ACJC/23/2025 du 07.01.2025 sur JTBL/1094/2023 ( OBL ) , CONFIRME

Recours TF déposé le 10.02.2025, 4A_75/25
En fait
En droit
Par ces motifs
RÉPUBLIQUE ET CANTON DE GENÈVE

POUVOIR JUDICIAIRE

C/23767/2021 ACJC/23/2025

ARRÊT

DE LA COUR DE JUSTICE

Chambre des baux et loyers

DU MARDI 7 JANVIER 2025

 

Entre

CAISSE DE PENSIONS A______, sise ______ [ZH], appelante d'un jugement rendu par le Tribunal des baux et loyers le 15 décembre 2023, représentée par Me Pascal PETROZ, avocat, rue du Mont-Blanc 3, 1201 Genève,

 

et

 

ETAT DE GENEVE, soit pour lui le Département des Infrastructures, Office cantonal des bâtiments, boulevard Saint-Georges 16, 1205 Genève, intimé.

 

 

 

 


EN FAIT

A. Par jugement JTBL/1094/2023 du 15 décembre 2023, reçu par la A______ le 21 décembre 2023, le Tribunal des baux et loyers (ci-après : le Tribunal) a fixé à 1'538'825 fr., charges non comprises, dès le 1er janvier 2023, le loyer annuel de l'immeuble sis nos. ______, chemin 1______ à B______ [GE] occupé par l'ETAT DE GENEVE (ch.1 du dispositif), débouté les parties de toute autre conclusion (ch.2) et dit que la procédure était gratuite (ch.3).
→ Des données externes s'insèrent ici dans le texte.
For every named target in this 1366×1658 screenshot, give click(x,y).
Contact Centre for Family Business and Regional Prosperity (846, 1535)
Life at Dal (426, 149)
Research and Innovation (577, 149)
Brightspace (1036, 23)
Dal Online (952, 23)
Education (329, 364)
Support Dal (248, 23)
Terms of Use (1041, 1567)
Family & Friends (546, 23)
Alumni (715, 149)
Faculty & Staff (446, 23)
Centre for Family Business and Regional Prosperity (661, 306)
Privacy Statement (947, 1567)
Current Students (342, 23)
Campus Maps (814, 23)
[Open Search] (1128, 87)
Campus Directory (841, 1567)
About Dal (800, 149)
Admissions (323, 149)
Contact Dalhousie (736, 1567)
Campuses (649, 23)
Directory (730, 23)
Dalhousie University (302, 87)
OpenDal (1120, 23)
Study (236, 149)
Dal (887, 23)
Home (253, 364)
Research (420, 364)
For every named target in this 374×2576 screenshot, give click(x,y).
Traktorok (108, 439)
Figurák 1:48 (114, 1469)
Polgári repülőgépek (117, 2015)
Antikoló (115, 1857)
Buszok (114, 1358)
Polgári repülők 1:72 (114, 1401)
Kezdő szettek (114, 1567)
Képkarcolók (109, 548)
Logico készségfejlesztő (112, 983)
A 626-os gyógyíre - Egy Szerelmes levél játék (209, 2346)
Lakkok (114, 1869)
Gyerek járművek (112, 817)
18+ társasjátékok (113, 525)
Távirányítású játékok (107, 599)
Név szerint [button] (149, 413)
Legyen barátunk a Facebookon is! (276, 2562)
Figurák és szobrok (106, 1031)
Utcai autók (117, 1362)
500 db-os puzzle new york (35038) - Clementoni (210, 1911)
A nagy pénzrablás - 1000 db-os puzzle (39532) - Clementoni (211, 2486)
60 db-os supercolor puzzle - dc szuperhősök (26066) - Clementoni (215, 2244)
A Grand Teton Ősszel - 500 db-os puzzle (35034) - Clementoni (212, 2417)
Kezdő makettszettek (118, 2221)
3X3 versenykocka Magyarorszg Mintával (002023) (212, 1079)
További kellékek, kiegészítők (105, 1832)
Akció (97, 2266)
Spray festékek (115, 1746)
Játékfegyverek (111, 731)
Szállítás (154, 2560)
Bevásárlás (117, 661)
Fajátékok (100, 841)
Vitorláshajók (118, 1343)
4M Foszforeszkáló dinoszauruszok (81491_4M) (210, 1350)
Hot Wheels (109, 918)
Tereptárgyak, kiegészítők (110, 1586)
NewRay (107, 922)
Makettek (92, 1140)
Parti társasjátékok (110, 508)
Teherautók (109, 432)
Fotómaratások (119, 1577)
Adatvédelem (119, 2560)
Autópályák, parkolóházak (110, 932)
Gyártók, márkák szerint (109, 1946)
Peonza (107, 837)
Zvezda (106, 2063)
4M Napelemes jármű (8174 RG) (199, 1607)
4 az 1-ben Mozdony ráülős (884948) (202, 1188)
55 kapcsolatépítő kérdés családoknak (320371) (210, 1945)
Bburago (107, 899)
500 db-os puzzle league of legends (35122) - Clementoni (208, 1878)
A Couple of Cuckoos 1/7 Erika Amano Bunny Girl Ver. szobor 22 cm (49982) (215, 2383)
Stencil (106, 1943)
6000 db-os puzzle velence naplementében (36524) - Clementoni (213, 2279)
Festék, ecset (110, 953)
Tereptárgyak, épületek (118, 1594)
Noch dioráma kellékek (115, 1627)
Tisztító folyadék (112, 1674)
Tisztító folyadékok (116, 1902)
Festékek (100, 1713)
B. a. Par acte expédié le 1er février 2024 à la Cour de justice, la A______ forme appel contre ce jugement, dont elle sollicite l'annulation. Elle conclut, préalablement, à ce qu'il soit ordonné une expertise permettant de déterminer les loyers usuels dans la localité, et principalement, à ce que la Cour déclare irrecevable, respectivement rejette, la demande de l'ETAT DE GENEVE et le déboute de l'ensemble de ses prétentions.

b. Dans sa réponse du 5 mars 2024, L'ETAT DE GENEVE conclut au rejet de l'appel et à la confirmation du jugement entrepris.

c. Les parties ont répliqué et dupliqué, persistant dans leurs conclusions respectives.

d. Par courrier du 14 juin 2024, la Cour a avisé les parties de ce que la cause était gardée à juger.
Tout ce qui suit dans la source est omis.